Task details: Stop after the line containing "Given: Toggle the"; retype every line of the data before it exactly, starting from the first.

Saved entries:
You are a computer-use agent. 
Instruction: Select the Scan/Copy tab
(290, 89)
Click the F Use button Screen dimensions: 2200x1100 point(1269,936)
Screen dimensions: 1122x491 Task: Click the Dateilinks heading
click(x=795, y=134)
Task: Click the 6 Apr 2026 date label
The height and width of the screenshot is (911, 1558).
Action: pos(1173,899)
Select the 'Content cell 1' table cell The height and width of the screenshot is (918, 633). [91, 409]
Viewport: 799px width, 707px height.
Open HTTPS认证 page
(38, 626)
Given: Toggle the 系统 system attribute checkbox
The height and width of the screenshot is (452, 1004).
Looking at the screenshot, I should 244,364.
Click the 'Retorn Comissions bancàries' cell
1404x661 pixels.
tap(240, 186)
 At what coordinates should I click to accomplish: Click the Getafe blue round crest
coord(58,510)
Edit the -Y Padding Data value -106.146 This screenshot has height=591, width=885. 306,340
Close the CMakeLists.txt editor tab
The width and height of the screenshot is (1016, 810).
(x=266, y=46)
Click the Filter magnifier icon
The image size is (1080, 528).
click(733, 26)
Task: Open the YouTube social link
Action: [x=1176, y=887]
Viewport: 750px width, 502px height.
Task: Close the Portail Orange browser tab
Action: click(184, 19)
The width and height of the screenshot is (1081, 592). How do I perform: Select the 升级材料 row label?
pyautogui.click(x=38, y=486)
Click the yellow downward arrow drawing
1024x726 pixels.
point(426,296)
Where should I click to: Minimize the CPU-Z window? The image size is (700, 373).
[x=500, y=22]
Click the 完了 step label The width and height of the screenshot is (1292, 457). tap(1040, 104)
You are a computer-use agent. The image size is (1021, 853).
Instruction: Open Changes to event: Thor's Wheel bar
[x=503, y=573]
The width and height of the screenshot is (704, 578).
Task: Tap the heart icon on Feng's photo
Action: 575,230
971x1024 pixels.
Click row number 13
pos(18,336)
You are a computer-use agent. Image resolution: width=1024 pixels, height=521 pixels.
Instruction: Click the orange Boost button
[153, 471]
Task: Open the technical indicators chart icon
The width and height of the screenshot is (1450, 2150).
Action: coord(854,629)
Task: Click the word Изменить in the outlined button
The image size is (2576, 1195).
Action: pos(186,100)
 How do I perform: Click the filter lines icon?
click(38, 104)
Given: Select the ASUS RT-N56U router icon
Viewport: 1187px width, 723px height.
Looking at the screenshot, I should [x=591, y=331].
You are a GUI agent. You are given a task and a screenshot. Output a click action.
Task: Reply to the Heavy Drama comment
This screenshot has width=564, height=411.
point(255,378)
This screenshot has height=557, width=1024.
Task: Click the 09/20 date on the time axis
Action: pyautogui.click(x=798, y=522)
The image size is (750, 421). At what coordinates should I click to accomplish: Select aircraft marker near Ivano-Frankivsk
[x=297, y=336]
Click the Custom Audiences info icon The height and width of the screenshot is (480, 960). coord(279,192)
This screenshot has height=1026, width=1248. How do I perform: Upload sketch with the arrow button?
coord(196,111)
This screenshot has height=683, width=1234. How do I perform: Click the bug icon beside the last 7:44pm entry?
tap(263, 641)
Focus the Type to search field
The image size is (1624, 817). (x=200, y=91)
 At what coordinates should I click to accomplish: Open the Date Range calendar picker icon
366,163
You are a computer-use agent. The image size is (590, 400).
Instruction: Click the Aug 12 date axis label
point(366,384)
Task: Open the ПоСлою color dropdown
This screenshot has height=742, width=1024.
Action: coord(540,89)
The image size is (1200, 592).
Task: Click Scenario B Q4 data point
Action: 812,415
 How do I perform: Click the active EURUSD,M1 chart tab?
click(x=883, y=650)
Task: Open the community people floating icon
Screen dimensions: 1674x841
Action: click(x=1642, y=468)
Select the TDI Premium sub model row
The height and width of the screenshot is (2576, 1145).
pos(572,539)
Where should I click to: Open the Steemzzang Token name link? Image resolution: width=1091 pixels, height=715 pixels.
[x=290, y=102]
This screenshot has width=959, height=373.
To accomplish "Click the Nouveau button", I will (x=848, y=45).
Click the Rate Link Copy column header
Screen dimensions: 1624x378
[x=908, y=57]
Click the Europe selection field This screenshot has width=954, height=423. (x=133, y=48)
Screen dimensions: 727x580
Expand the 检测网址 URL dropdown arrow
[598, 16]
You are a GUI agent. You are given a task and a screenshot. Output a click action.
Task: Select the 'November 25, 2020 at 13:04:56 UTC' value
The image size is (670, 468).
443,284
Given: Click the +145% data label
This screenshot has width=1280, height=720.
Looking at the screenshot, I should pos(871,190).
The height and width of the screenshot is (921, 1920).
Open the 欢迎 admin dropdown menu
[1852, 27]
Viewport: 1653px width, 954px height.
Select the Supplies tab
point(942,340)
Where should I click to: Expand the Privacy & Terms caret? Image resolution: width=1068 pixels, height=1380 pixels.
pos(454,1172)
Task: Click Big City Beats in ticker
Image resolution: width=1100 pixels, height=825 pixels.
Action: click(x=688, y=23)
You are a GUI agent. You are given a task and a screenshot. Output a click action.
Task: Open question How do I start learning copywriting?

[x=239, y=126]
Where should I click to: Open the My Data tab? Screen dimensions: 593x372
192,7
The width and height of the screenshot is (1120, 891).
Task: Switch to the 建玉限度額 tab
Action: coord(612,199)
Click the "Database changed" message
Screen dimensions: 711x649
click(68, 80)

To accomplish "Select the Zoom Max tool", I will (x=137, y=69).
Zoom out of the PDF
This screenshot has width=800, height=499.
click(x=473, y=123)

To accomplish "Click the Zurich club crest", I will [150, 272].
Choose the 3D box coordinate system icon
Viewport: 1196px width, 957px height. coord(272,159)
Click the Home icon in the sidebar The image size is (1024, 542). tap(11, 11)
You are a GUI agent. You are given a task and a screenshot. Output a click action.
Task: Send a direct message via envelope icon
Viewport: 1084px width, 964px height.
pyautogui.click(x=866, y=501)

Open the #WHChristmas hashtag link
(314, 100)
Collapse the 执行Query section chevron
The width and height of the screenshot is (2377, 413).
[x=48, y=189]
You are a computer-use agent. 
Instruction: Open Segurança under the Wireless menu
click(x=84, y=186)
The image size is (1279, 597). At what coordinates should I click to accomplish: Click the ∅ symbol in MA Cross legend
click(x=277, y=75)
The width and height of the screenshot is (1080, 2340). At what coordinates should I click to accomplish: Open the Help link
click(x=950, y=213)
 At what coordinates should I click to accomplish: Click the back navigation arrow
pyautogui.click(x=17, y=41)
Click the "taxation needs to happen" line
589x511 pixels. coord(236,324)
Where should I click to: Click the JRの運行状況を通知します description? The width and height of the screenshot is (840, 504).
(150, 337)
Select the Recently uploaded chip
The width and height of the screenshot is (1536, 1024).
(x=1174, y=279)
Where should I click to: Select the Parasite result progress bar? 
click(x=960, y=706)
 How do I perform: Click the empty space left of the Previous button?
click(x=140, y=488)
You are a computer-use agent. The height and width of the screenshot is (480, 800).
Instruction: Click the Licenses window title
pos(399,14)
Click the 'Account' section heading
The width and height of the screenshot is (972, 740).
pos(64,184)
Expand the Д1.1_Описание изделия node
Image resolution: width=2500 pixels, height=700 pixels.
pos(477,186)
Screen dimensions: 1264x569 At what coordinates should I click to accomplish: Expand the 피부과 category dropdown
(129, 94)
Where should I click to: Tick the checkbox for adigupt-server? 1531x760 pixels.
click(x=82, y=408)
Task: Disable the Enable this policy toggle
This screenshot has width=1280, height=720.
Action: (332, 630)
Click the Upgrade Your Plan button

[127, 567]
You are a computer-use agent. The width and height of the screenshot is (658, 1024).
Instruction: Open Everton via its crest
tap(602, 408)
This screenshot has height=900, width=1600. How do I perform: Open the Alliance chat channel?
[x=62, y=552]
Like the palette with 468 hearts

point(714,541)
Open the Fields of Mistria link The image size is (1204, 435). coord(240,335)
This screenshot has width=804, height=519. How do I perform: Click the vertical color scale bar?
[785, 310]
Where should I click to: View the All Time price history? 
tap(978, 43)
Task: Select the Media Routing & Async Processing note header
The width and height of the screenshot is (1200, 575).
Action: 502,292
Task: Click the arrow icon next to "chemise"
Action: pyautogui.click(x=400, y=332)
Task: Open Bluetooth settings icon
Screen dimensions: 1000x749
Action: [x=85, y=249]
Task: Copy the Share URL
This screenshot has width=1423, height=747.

Output below:
You are a computer-use agent. 
Instruction: Select the Scan/Copy tab
(290, 89)
Click the F Use button Screen dimensions: 2200x1100 point(1269,936)
Screen dimensions: 1122x491 Task: Click the Dateilinks heading
click(x=795, y=134)
Task: Click the 6 Apr 2026 date label
The height and width of the screenshot is (911, 1558).
Action: pos(1173,899)
Select the 'Content cell 1' table cell The height and width of the screenshot is (918, 633). [91, 409]
Viewport: 799px width, 707px height.
Open HTTPS认证 page
(38, 626)
Given: Toggle the 系统 system attribute checkbox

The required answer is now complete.